Mon Jun 3, 2024, 02:30 PM
Jun 2024

Part of me wants to think a professor of philosophy isn't this fucking dumb or mean - he just wants to take a whack at this horrible legislation.

The other part of me knows this is Texas (where I was born and still have some family) and it's quite possible he's just this fucking dumb and mean.

struggle4progress

(123,893 posts)
8. Students course grades should reflect academic performance. Most schools have standards of conduct, and sanctioning
Mon Jun 3, 2024, 02:34 PM
Jun 2024

students on the basis of those standards is a separate matter, but in such matters students have due process rights which schools have some duty to respect. It's not clear to me why teachers should condition class grades on student lives off campus; the exceptional cases, where the off campus life really becomes an academic concern, should be addressed through school standards of conduct and not by individual teachers

cab67

(3,440 posts)
9. They absolutely should not have that ability.
Mon Jun 3, 2024, 03:02 PM
Jun 2024

I don’t expect this will get very far in the courts. The judge in Amarillo appears to be an idiot, but at some point, they’re going to cross paths with appellate judges who aren’t.

I would also expect them to be stripped of teaching duties if they make it beyond that first judge, if not before.
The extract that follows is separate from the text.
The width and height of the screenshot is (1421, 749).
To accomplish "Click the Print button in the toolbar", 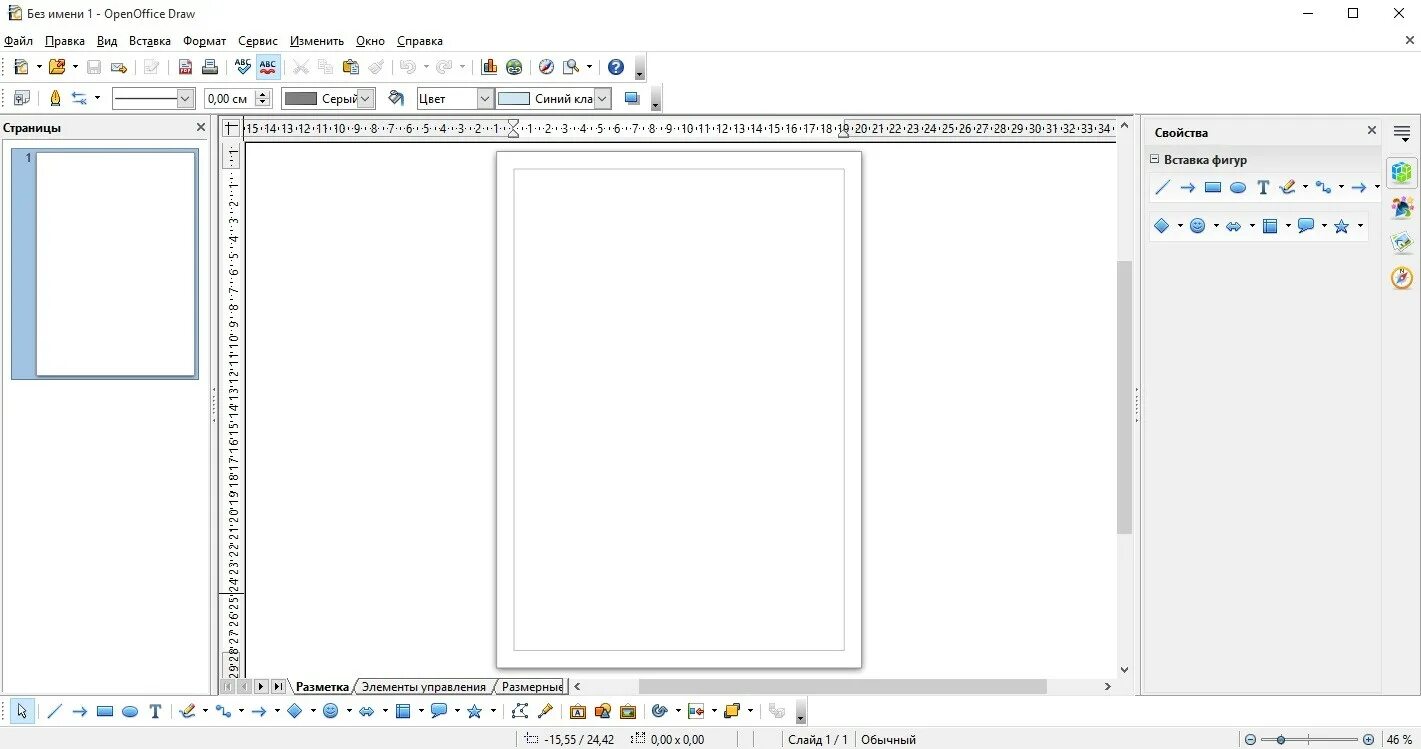I will pyautogui.click(x=209, y=66).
Response to cab67 (Original post)

barbtries

(30,614 posts)
11. thank you.
Mon Jun 3, 2024, 05:00 PM
Jun 2024

sexist republicans waste so much time (and money) on this kind of bullshit. WTF does a student's PRIVATE life have to do with how she performed in a course? What do these people teach? In what universe does this ridiculous lawsuit make any kind of sense?

"you have failed in English because you are gay." "You cannot pass biology because you had an abortion." WTAF

i hate republicans.

Mersky

(5,340 posts)
13. Bonevac must be a terrible "philosopher"
Mon Jun 3, 2024, 05:25 PM
Jun 2024

I suspect he calls himself one, lol. That department has had big egos over the years, so here’s one more.
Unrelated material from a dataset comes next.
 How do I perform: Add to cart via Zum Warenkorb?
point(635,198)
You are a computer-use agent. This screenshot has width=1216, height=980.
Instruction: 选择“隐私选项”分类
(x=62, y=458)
Imagine being so shallow you can’t hear a person’s core argument, because your overriding need to bully them rings louder? His class load should be dropped for that alone. Also, his name, Bonevac, sounds like a machine for checking prostate enlargement (and he’s probably just as delightful). Hatfield’s social engineering of markets seems most dismal, and he’s likely a real creep. Both seem creepy.

Will they be fired? Nah. This all smacks of Greg Abbott, et al kissing tRump’s butt by proxy. A fascist circle of jerks doing what they do.

Don’t take their classes, instead shun them. They can teach to ne’er-do-well incels where they can all steep in their preferred white male mediocrity until the fever breaks.